#### [Problem statement]
What are the lines from the one with "You are a GUI" through the end of the records below, written out exactly and without the pictures?

#### [Task data]
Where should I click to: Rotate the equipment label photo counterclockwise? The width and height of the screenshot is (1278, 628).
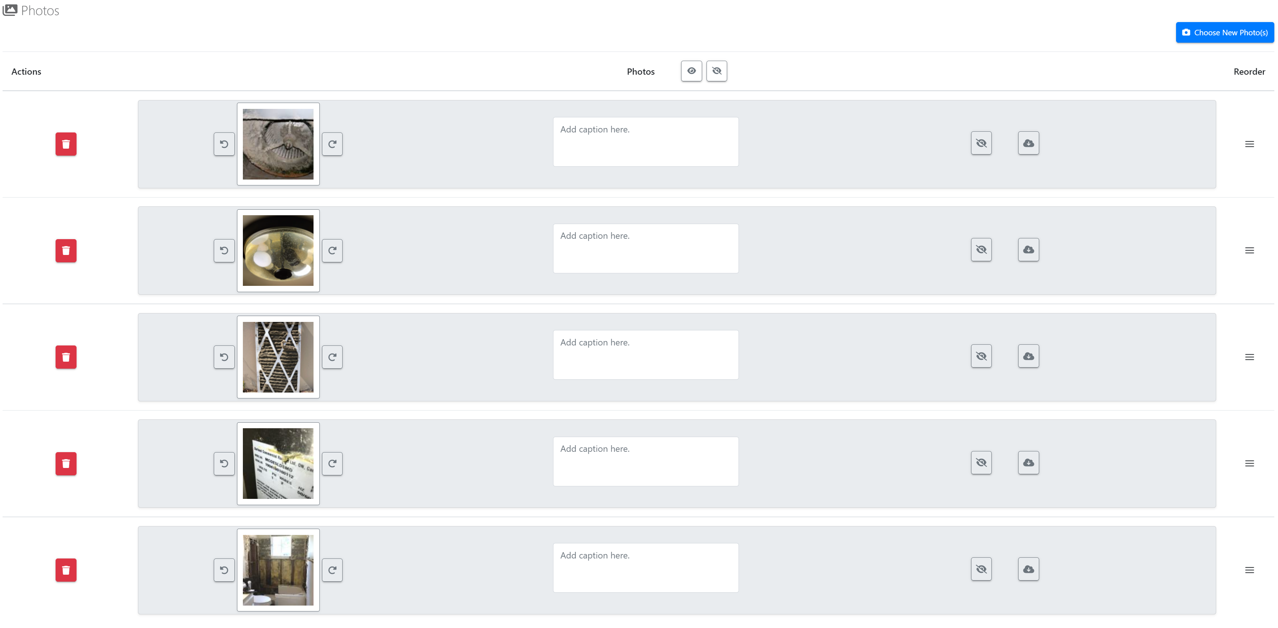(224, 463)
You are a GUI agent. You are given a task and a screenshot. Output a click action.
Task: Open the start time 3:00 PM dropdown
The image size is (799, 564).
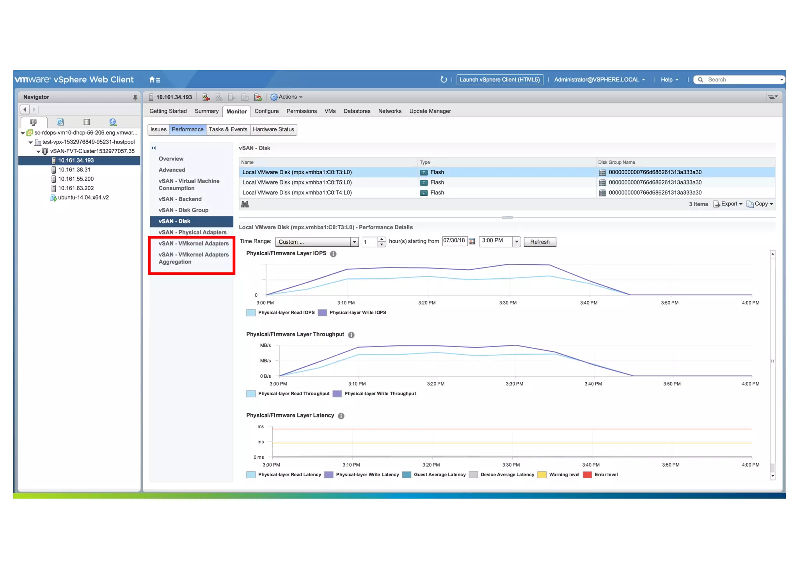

#### [Reply]
You are a GUI agent. You are given a task and a screenshot. Output a click action.
Task: Open the start time 3:00 PM dropdown
The image size is (799, 564).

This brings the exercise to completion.